:: EXCERPT ::
━━━━━━━━

Except that my whole body shook and I couldn’t sleep that night. I started blankly at the television hoping a silly comedy would take me someplace else. When that didn’t happen, I picked up my book – the one place I could always escape when I was young, but even that failed to help turn off the echoes I my head. No, I couldn’t hear the fight anymore, but that didn’t mean anything. In my mind, I was right back where I had been so many times before.

The next morning brought bright sunshine and no sign of any damage. Anyone else would never have known there had been shouts, screams, and beatings going on and I was able to start moving toward believing it was a one time thing.

But then I came home from work only to be confronted by the same sounds only louder, more aggressive this time. I couldn’t turn away; I couldn’t pretend it was nothing because in that moment, I was the neighbor across the street from my mothers house growing up; I was that person walking along the canal that turned a blind eye to the screams and cries I heard because it wasn’t my business.

I couldn’t do it.

The police were called.

But for me, the drama  wasn’t over.

━━━━━━━━

:: RECORDED DATA ::

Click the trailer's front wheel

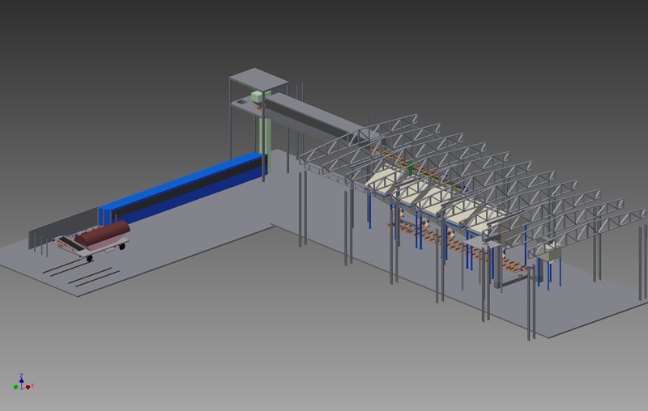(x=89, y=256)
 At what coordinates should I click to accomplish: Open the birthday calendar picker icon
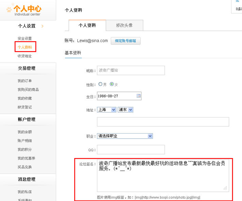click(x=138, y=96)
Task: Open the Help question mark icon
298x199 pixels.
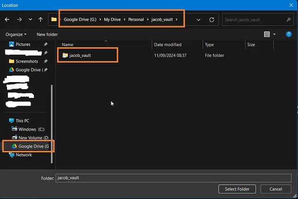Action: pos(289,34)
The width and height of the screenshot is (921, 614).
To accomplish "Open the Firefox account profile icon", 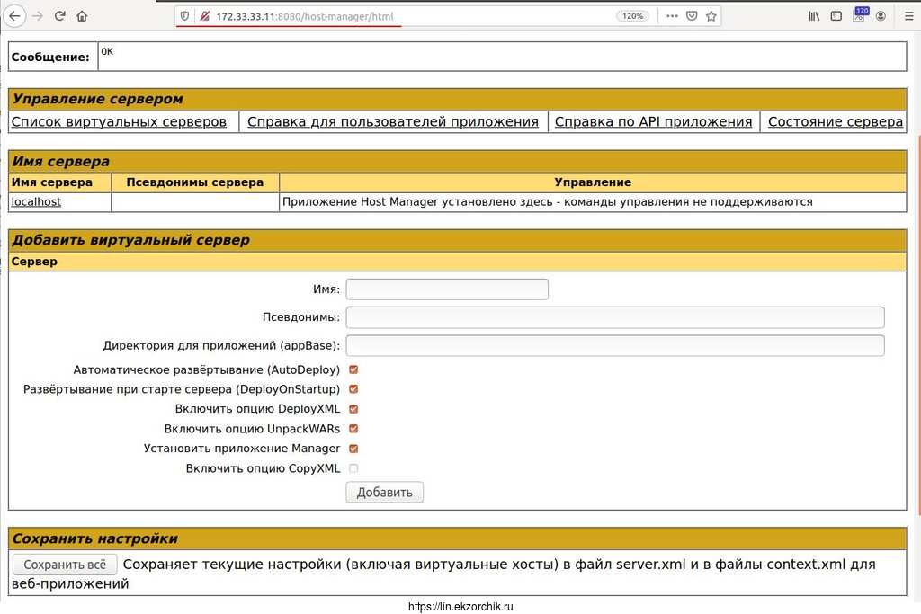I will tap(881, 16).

━━━━━━━━

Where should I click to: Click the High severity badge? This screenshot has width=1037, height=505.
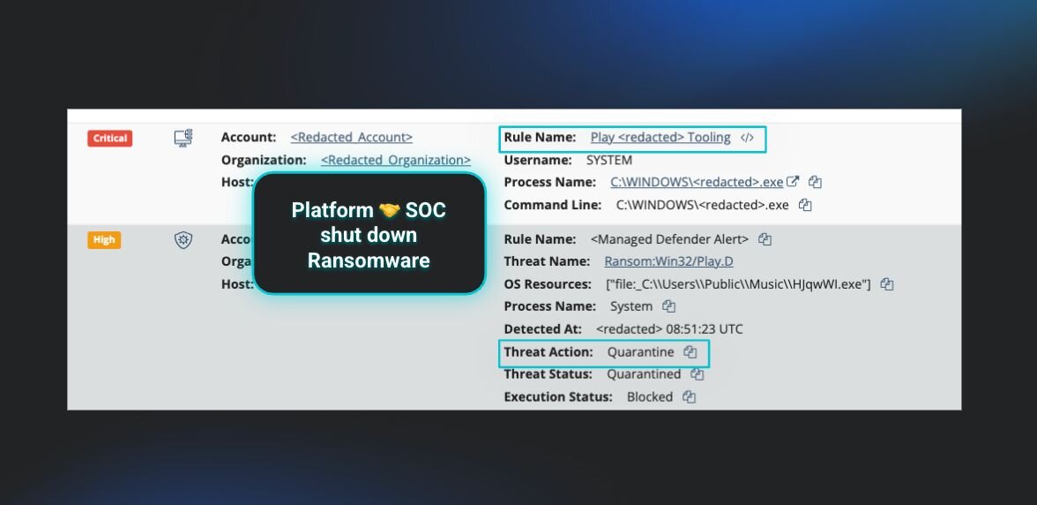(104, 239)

━━━━━━━━

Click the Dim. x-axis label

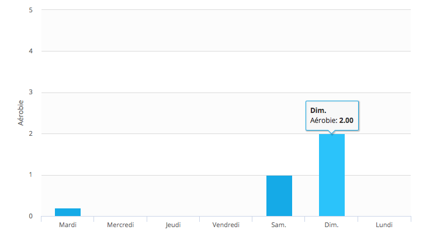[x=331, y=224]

━━━━━━━━

:: WHAT THIS EXERCISE ASKS ::
1) From the excerpt, set down the passage starting with "The next morning" and going on through "one time thing.".
2) According to the excerpt, what did the next morning bring?

:: TASK RESPONSES ::
1)
The next morning brought bright sunshine and no sign of any damage. Anyone else would never have known there had been shouts, screams, and beatings going on and I was able to start moving toward believing it was a one time thing.

2) Bright sunshine and no sign of any damage.